Computer Science and Empiricism

In a talk given at UW today, Alfred Spector, Google’s VP of Research and Special Initiatives, made a point that I hadn’t thought about before. He made the statement that computer science is much more empirical today than it was when he was a graduate student 30 years ago.

I’m currently reading Logicomix, a graphic novel with a twofold role as a biography of Bertrand Russell and a concise history of the quest for mathematical certainty that took place in the early 20th century. Reading it alongside a courseload of discrete math and theory of computation classes has me knee-deep in the mathematical foundations of computer science. While these foundations are valid and necessary for a historical appreciation of the field, they don’t always lend themselves well to contemporary issues faced in industry and academia.

Spector’s talk reinforced the image of Google as grand archiver and distributor of the consolidated sum of human knowledge, a role not always well-served by a traditional approach. In recent years, we’ve seen a rise in parallel and probabilistic approaches to emerging problems: MapReduce/Hadoop, machine learning, Bayesian this, Markov that. With the astronomical amounts of data that companies like Google have to deal with, the door is opened for statistical methods.

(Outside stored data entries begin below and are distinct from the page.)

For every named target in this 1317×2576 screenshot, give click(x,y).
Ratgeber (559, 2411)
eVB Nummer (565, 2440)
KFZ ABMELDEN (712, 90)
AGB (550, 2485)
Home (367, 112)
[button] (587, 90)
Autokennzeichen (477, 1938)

Computer science deals with more measurable quantities than it used to. For example, as networks and systems grow larger, small margins of error or delay become more readily measurable. When the entire world is your testbed, you have to measure and test every aspect of the systems you build. In this sense, CS is increasingly becoming a more empirical science.

My only hope is that this was more often emphasized in classes, instead of by visiting guest lecturers.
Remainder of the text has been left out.